The State Bank of Pakistan (SBP) has further revised the inflation target for the fiscal year 2014-15. It is now projected to be in the range of 4.5 to 5.5 percent against the annual target of 8 percent. The bank attributed low inflation to falling oil prices primarily.

The central bank issued the first quarter (July-September) report on Tuesday, which says the inflation is likely to end up much lower than initial expectations, as government has steadily been reducing retail POL prices in line with international prices.

Headline inflation reached 13-year low of 4 percent in November and 4.3 percent in December, pushing down the July-December inflation to only 6.1 percent, against the full-year target of 8pc.

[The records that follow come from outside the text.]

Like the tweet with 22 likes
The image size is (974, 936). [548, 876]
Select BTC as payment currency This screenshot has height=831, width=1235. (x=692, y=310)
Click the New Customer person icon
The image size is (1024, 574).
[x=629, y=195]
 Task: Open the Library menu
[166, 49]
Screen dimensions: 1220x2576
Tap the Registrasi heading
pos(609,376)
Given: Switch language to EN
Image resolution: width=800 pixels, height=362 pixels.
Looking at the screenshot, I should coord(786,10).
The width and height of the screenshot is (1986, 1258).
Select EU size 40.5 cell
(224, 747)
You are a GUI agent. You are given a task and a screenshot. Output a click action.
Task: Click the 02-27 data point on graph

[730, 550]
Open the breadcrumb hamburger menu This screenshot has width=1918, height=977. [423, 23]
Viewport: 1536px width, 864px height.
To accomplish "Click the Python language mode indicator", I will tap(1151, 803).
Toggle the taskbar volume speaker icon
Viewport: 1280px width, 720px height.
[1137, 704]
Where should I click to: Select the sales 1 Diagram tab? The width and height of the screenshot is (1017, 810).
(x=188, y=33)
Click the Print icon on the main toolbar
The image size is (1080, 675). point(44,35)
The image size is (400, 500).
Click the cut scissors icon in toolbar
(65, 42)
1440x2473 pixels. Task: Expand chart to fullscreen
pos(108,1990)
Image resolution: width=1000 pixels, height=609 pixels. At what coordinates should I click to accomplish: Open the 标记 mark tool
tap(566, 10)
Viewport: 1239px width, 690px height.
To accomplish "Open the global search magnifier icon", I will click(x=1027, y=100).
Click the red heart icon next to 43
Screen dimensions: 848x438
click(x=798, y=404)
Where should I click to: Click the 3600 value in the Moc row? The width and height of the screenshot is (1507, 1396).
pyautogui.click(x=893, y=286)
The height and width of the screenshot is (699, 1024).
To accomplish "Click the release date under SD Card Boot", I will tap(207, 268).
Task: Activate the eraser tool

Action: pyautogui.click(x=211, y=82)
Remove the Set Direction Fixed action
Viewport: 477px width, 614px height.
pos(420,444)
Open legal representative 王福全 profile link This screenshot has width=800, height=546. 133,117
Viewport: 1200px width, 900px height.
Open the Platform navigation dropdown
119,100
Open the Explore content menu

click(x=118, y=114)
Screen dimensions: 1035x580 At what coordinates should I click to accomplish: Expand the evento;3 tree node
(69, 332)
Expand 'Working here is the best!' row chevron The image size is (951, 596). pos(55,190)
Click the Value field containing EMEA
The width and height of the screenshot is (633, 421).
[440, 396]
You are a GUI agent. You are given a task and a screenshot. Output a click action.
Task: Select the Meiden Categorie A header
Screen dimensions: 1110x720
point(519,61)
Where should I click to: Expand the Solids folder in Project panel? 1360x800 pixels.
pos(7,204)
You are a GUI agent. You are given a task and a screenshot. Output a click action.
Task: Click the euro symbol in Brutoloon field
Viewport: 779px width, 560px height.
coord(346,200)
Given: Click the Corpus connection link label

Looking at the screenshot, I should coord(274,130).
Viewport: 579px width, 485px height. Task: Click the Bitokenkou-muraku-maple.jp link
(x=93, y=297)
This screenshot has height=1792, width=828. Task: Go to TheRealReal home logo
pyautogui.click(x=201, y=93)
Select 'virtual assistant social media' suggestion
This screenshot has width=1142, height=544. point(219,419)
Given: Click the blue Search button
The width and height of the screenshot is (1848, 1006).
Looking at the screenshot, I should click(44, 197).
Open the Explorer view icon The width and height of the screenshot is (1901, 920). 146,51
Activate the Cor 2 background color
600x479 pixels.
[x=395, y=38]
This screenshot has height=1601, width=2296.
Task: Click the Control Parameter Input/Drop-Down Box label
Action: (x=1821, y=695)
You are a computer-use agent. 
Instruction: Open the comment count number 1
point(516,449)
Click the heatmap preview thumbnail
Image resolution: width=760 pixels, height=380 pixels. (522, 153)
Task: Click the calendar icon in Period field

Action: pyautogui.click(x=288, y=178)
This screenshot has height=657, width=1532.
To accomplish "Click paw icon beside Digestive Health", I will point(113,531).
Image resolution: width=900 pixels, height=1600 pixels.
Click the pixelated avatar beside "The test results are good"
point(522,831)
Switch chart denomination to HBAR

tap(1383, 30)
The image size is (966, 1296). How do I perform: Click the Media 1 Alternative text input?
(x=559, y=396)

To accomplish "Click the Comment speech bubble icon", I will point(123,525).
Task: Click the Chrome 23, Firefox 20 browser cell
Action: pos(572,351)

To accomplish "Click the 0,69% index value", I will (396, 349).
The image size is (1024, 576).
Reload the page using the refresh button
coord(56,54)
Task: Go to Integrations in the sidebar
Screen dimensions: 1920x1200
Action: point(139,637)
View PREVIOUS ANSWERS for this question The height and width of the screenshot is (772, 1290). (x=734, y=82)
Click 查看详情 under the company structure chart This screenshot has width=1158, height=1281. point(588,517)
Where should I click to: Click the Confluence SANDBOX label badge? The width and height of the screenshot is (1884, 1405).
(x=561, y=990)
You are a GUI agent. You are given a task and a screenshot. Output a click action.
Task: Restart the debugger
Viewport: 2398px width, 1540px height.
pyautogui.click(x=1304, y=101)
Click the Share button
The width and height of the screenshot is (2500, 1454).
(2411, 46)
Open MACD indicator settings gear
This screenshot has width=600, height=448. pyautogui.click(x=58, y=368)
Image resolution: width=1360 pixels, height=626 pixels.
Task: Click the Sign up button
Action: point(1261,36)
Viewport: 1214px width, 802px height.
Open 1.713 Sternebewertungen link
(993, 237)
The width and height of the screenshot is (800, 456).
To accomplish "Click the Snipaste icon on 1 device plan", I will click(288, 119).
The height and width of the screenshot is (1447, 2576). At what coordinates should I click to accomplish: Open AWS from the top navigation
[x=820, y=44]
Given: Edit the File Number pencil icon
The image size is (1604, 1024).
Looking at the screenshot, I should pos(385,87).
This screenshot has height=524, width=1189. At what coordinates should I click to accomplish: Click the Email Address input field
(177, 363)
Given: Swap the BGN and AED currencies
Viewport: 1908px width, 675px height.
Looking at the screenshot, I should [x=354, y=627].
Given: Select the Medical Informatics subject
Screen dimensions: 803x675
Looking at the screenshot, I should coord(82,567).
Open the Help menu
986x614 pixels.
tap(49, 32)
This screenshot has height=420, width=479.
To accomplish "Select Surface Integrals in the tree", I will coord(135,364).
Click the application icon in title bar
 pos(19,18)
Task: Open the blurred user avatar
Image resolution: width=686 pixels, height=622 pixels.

In addition to fuel prices, low inflation was realised by deflation in some key food items, like wheat, wheat flour, onions and tomatoes, said the report, adding that households anchor their inflation expectations on energy and fuel prices.

“Based on these factors, we expect the full-year inflation to stay within the range of 4.5-5.5pc in FY15,” said the SBP report.

The report also said the prospects of achieving the FY15 GDP growth target was hindered by a slowdown in Large Scale Manufacturing (LSM) and a below-target performance of Kharif crop.

The government envisaged GDP growth of 5.1pc for FY15.

With inflation rates on the decline as well, consumers are likely to be spending more as the value of the currency is likely to increase. By doing so, the economy too would be stimulated and revenues would be earned from the products being sold to consumers. With reducing inflation comes a higher demand and thus the economy too gets stirred into more production and manufacturing.

It is, however, important to note that while the reduction in oil prices have caused inflation to decline and produced an overall positive outlook, it does come with risks to future inflation as well. The speed and intensity with which the rate of inflation fell and continues to fall can lead to a great deal of consumption with consumers expecting the rate of inflation to continue to decline. Thus while the reduction in the prices of goods is to bring forth a great deal more spending from consumers, inflation can remain low as long as the aggregate demand and supply continue to remain in line.

While on the one hand real disposable income of households will increase, it will also reduce the input cost for industries and this development may cause credit growth and deposit growth to spur directly only if economic agents can save additional income in banks which could lead to banks having greater amount of resources to lend out. It could, however, also indirectly lift credit demand, if householders were to increase their consumption and an improved profitability would allow businesses to borrow more to meet the additional demand.

Furthermore, the lower amount of government borrowing from the banking sector has had a role to play as well which has partly been owed to better fiscal consolidation efforts on the government’s part which has helped in keeping inflation under check in two ways. Firstly, it caused the money supply to shrink, which directly affected inflation and secondly, it anchored future inflationary expectations to impact the current inflation in the manner which was desired. Additionally, improved external financial of the fiscal gap also supported the stability of the exchange rate, which contributed towards easing the pressure on the domestic prices of imported products.

A reduction in the discount rate brings down the cost of bank borrowing for manufacturers, industries, business houses thus making goods and services cheaper which results in increased buying activity on behalf of the public thereby boosting trade and economic activity.

Thus if the discount rate is kept at 8.5% then there is quite positive chances of stable economic activity within the country and remaining at a steady pace This will in addition bring forth even more positive elements to the economy and cause the economy to perform well.